Edit the listing from the line with "Click the YouTube Subscribe button" to the line with "point(1495,7)" so that "Subscribe" becomes "Follow". Change nothing else and give only those lines.

======== Input material

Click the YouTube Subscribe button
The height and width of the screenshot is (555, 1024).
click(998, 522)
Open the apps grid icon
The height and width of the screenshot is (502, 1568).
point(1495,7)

================
======== Input material

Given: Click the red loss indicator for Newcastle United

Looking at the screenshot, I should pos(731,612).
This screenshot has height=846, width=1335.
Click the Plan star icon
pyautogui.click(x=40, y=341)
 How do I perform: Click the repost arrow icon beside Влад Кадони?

================
======== Input material

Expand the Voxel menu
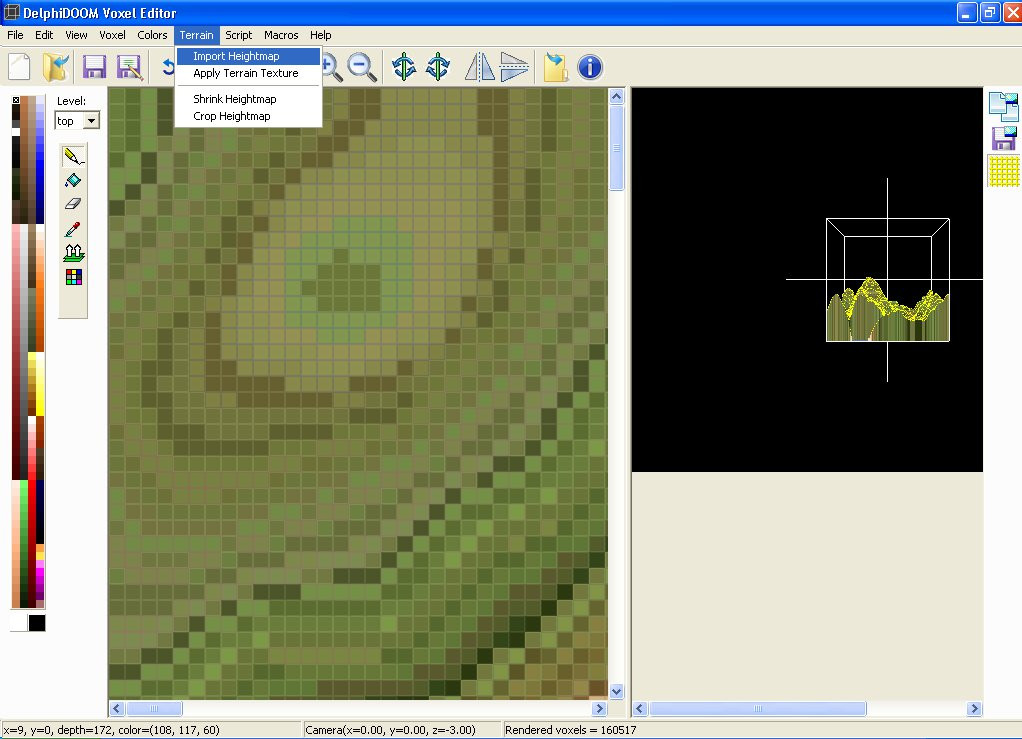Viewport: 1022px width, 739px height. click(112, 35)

================

### Response below
Click the YouTube Follow button
The height and width of the screenshot is (555, 1024).
click(998, 522)
Open the apps grid icon
The height and width of the screenshot is (502, 1568).
point(1495,7)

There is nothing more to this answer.